**Work instruction:** Leaving out the pictures, transcribe all of the records faithfully.

**Material provided:**
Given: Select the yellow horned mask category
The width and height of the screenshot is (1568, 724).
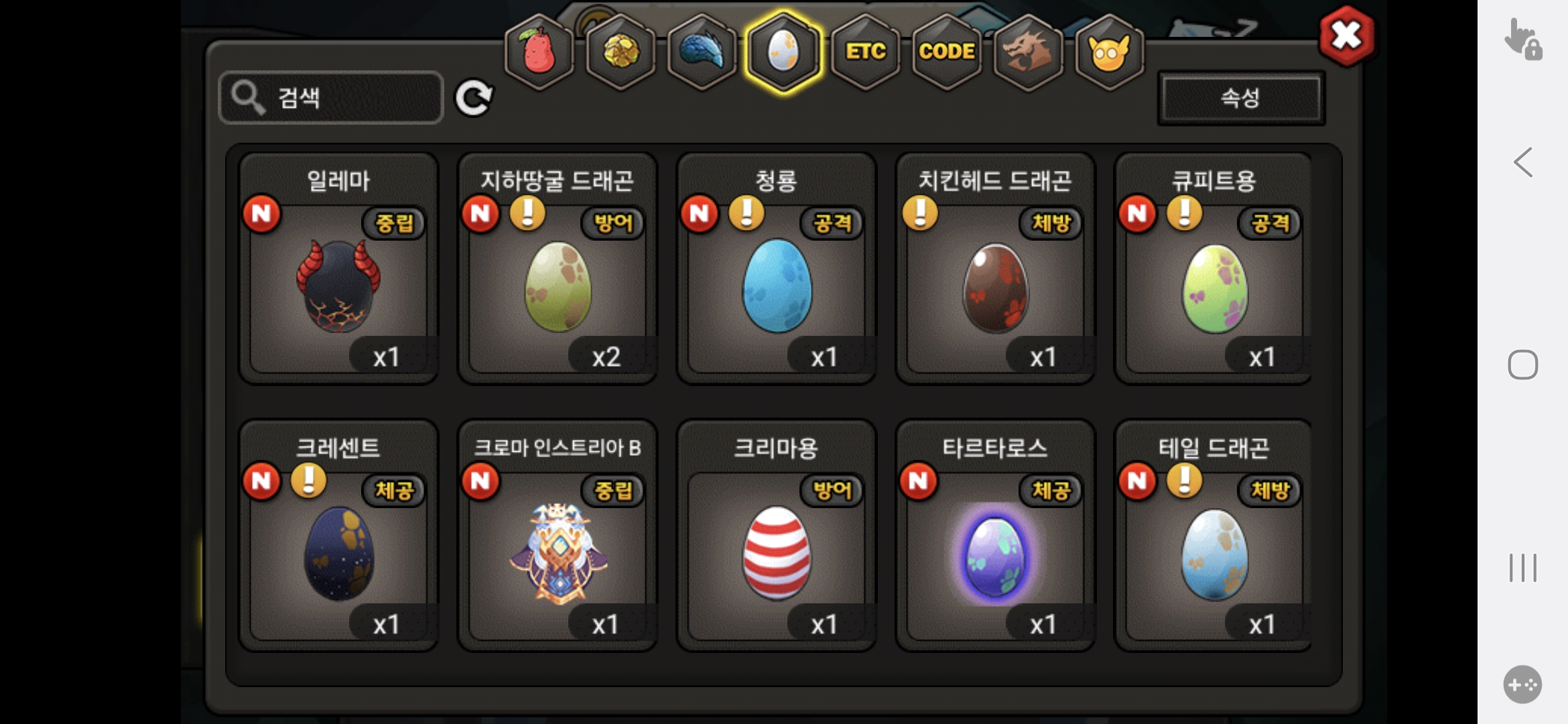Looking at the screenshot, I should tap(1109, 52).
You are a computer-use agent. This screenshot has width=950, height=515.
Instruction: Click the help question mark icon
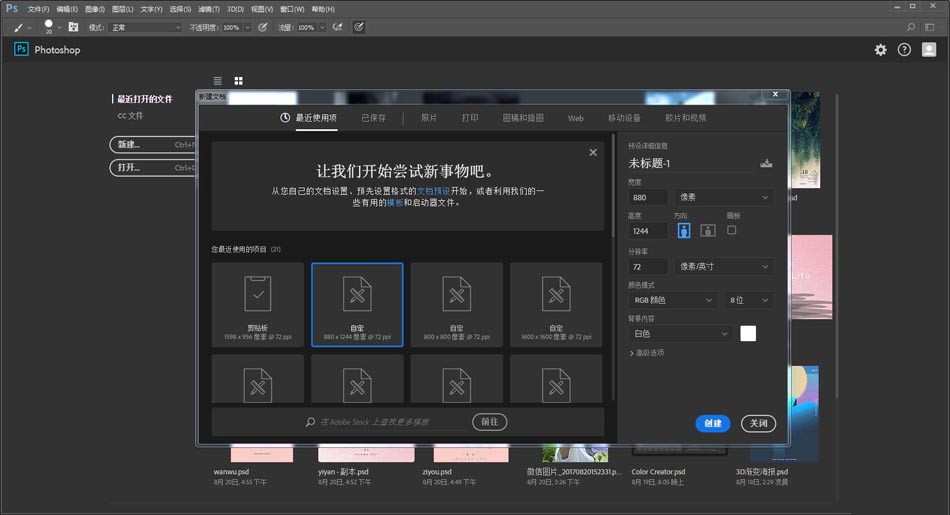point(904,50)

**Response below:**
Given: Select the yellow horned mask category
The width and height of the screenshot is (1568, 724).
Looking at the screenshot, I should tap(1109, 52).
You are a computer-use agent. This screenshot has width=950, height=515.
Instruction: Click the help question mark icon
point(904,50)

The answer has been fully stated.